1000 jetzt!

Vergütung im Rahmen der Energiestrategie 2050

Im Rahmen des EBL Förderprogrammes „1000 jetzt!“ betreiben Sie eine Photovoltaikanlage (PVA). Ziel der EBL Förderung war es, Ihnen die Stromrücklieferung mit dem Ansatz der kostendeckenden Einspeisevergütung (KEV) zu überbrücken, bis diese vom Bund übernommen wird. Mit der vom Schweizer Stimmvolk angenommenen Energiestrategie 2050 entfällt gemäss den Rahmenbedingungen des EBL Förderprogramms die Vergütung der Stromrücklieferung zum KEV Ansatz.

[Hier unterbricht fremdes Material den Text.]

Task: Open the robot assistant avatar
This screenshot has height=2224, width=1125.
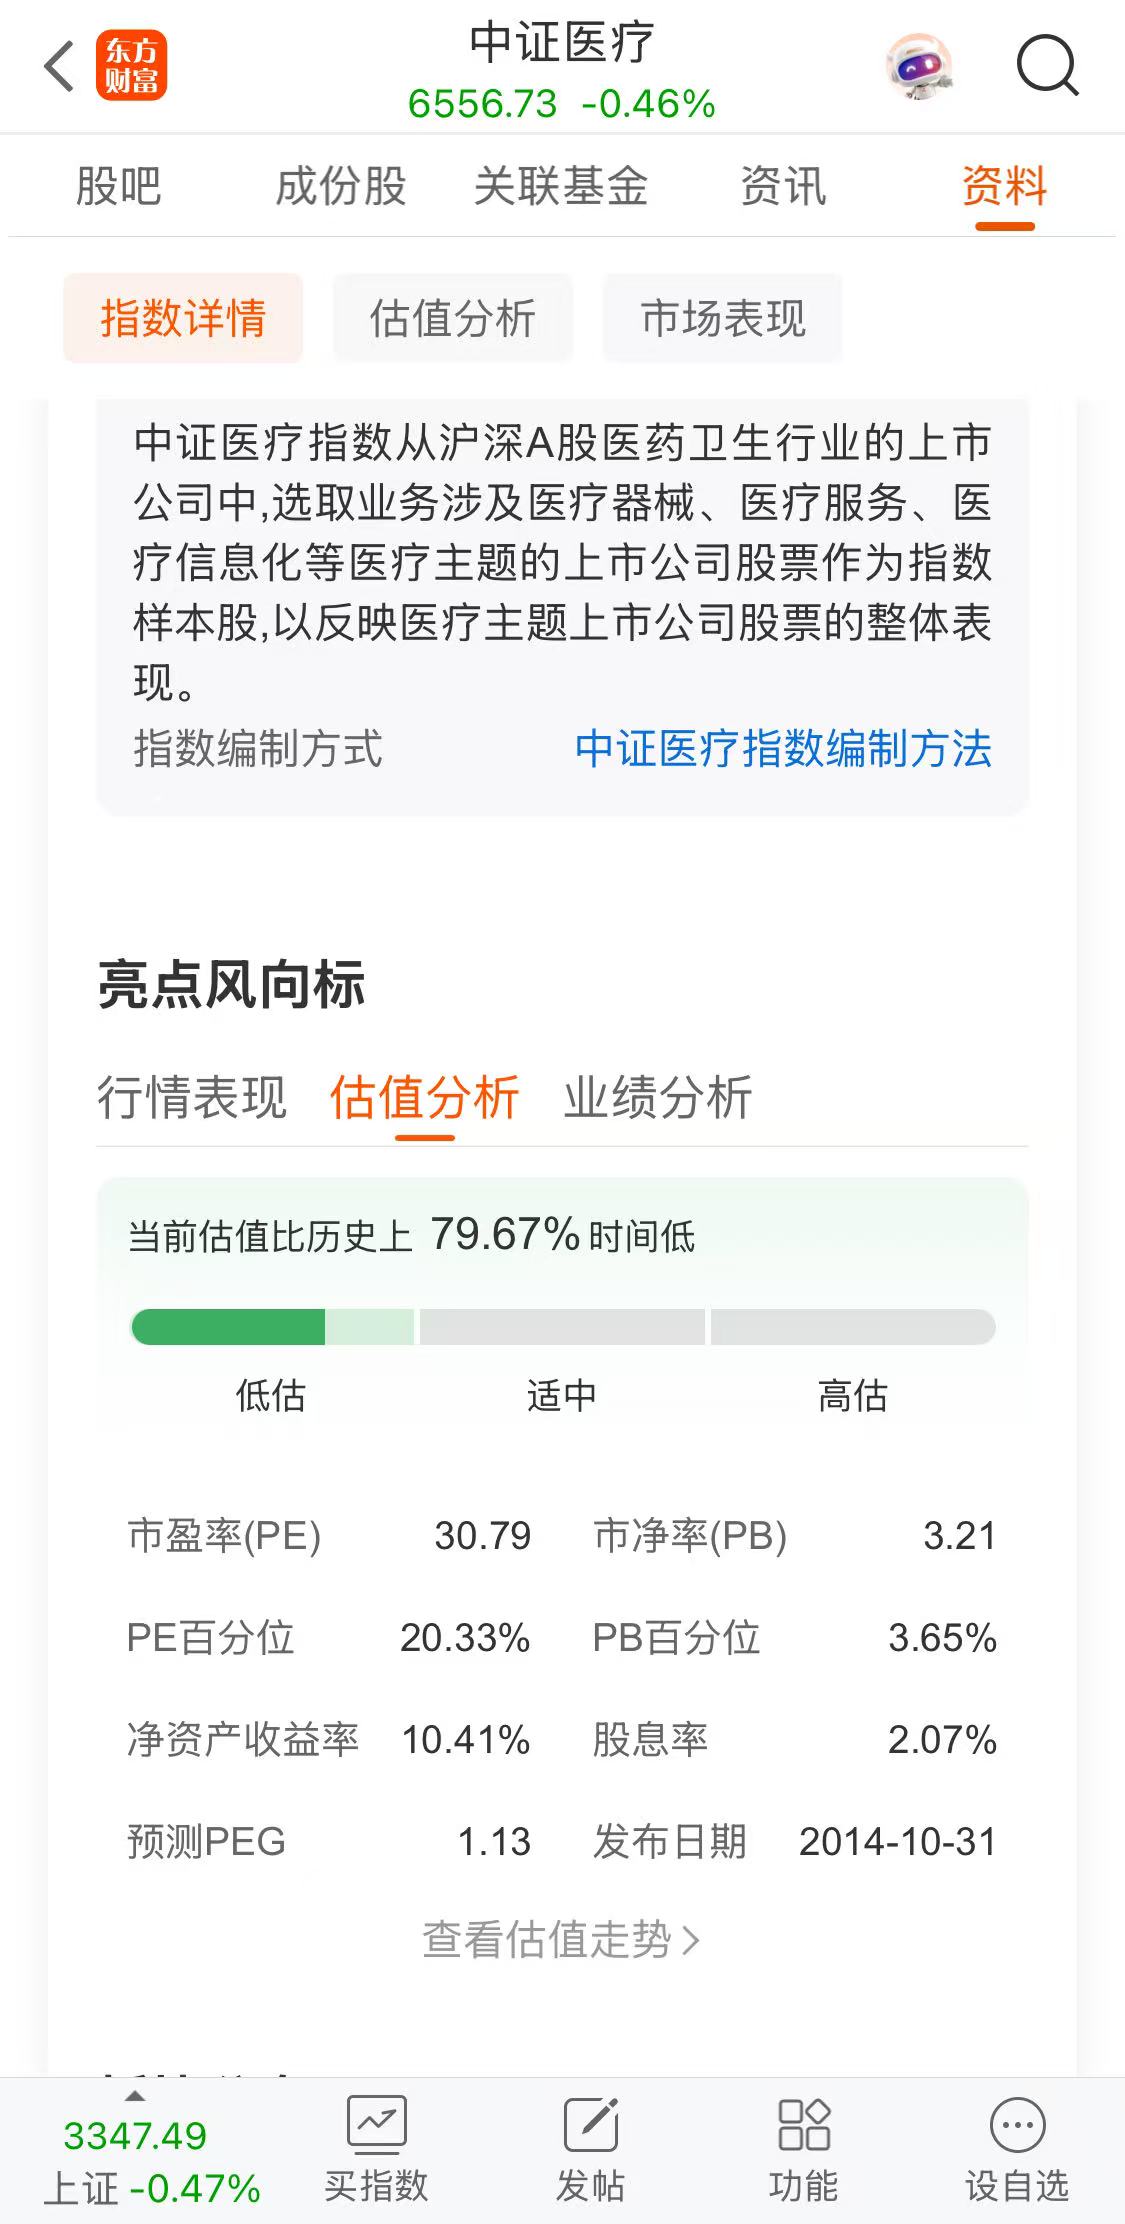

Die EBL steht voll und ganz hinter der Energiestrategie 2050 und hat sich entschieden, die Ihnen dadurch entstehenden Nachteile abzufedern. In diesem Sinne  unterbreiten wir Ihnen für die weitere Vergütung Ihrer PVA die unten aufgeführten Vorschläge und bitten Sie, uns Ihren Entscheid baldmöglichst, aber bis spätestens am 31. August 2018 schriftlich zukommen zu lassen.

1000 jetzt!

PVA: Weniger als 100kW Modulleistung

Variante 1: Zweimalvergütung 

  • Sie erhalten die Einmalvergütung (EIV) des Bundes.
  • EBL verdoppelt diese.
  • EBL vergütet ab dem Auszahlungsdatum der EIV des Bundes den zurück gelieferten Strom bis am 31. Dezember des 25. Betriebsjahres Ihrer PV Anlage mit 16 Rp/kWh anstelle des vertraglich festgelegten Satzes. Die Herkunftsnachweise sind damit abgegolten und gehen wie bisher an die EBL. Zum gleichen Datum endet der bestehende EBL Einspeisevertrag.

Variante 2: Keine Einmalvergütung - Der EBL Einspeisevertrag bleibt bestehen

  • Die Einmalvergütung des Bundes geht an die EBL.
  • Der bestehende EBL Einspeisevertrag bleibt unverändert bestehen.
1000 jetzt!

PVA: Mehr als 100kW Modulleistung

Variante 1: EVS 

  • Sie erhalten die Einspeisevergütung des Bundes.
  • Der bestehende EBL Einspeisevertrag endet.

Variante 2: Zweimalvergütung 

  • Sie erhalten die Einmalvergütung (GREIV) des Bundes.
  • EBL verdoppelt diese für 100kWp.
  • EBL vergütet ab dem Auszahlungsdatum der EIV des Bundes den zurück gelieferten Strom bis am 31. Dezember des 25. Betriebsjahres Ihrer PV Anlage mit 16 Rp/kWh anstelle des vertraglich festgelegten Satzes. Die Herkunftsnachweise sind damit abgegolten und gehen wie bisher an die EBL. Zum gleichen Datum endet der bestehende EBL Einspeisevertrag.

Variante 3: Keine Einmalvergütung - Der EBL Einspeisevertrag bleibt bestehen

  • Die Einmalvergütung des Bundes geht an die EBL.
  • Der bestehende EBL Einspeisevertrag bleibt unverändert bestehen.